- **WHAT IS REQUIRED**: All lines holding the string "device" should be copied from the data below.

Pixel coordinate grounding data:
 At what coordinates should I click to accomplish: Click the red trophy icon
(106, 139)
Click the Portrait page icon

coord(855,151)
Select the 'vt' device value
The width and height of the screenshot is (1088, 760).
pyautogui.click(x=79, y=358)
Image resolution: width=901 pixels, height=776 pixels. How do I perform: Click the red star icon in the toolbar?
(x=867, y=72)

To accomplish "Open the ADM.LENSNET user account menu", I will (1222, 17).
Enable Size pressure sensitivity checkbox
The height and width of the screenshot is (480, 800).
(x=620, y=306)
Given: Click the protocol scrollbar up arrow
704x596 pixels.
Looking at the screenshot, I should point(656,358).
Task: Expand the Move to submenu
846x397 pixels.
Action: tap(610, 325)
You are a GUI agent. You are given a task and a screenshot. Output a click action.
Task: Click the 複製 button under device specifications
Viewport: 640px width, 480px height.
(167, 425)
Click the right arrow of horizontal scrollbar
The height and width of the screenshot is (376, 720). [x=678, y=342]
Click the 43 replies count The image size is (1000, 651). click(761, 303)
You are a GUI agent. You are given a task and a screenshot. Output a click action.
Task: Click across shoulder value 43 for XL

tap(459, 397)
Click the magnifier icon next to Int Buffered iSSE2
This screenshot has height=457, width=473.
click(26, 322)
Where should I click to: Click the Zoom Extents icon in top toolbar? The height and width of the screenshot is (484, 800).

- **EXERCISE ANSWER**:
Select the 'vt' device value
Task: Click the 複製 button under device specifications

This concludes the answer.